PAGE EXTRACT

----

Awesome Prometheus alerts:

sum by (cluster, instance) (avg by (mode, cluster, instance) (rate(node_cpu_seconds_total{mode!="idle"}[$__rate_interval])))

kubernetes-mixin

Note: 100% = 1 Core

sum by (cluster,instance) (rate(node_cpu_seconds_total{mode!="idle",mode!="iowait",mode!="steal"}[$__rate_interval]))

node-mixin (official node_exporter)

recording rule

1 - avg without (cpu) (
 sum without (mode) (rate(node_cpu_seconds_total{mode=~"idle|iowait|steal"}[$__rate_interval]))
)

alerting rule

sum without(mode) (avg without (cpu) (rate(node_cpu_seconds_total{mode!="idle"}[2m])))

dashboard

          sum by (instance) (
            (1 - sum without (mode) (rate(node_cpu_seconds_total{mode=~"idle|iowait|steal"}[$__rate_interval])))
          / ignoring(cpu) group_left
            count without (cpu, mode) (node_cpu_seconds_total{mode="idle"})
          )

I could only do a test with an small subset of nodes:

image
% k top node
NAME                               CPU(cores)   CPU%   MEMORY(bytes)   MEMORY%   
aks-opsstack-21479518-vmss000000   251m         13%    3573Mi          28%       
aks-opsstack-21479518-vmss000001   600m         31%    7863Mi          63% 

But the values from #80 are different compare to kubectl top


Thanks for the comprehensive write up @jkroepke! Given most dashboards use mode!="idle", it looks like this change is probably the right thing to do then? It's also what is recommended by Tigera as linked in the PR.

----

DATASET EXTRACT
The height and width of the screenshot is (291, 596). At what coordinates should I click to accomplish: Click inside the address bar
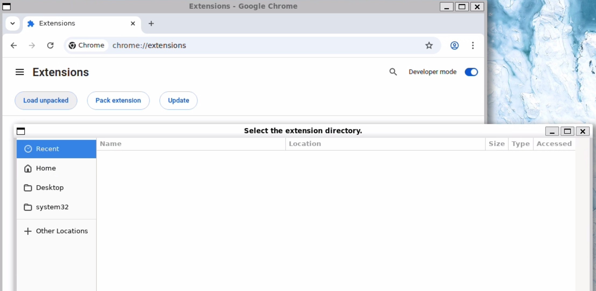[x=242, y=45]
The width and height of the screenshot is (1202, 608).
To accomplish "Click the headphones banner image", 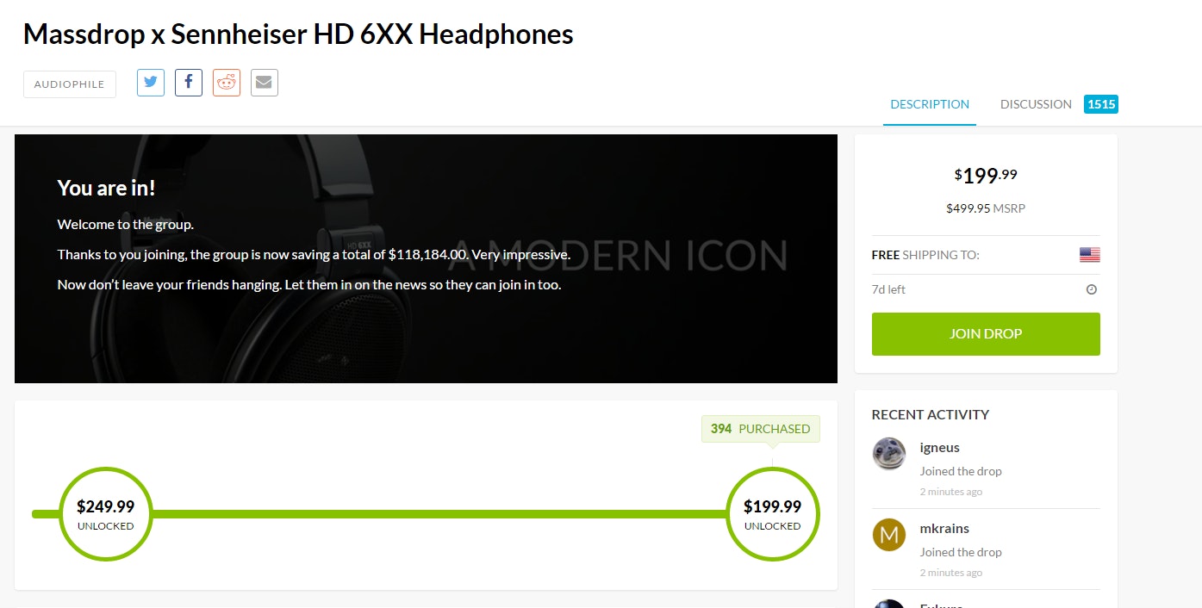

----

AIM OF THE EXERCISE
Can you quote everything from "But the values" down to "linked in the PR." in the thread above on Prometheus CPU queries, word for word?

THE OUTPUT
But the values from #80 are different compare to kubectl top


Thanks for the comprehensive write up @jkroepke! Given most dashboards use mode!="idle", it looks like this change is probably the right thing to do then? It's also what is recommended by Tigera as linked in the PR.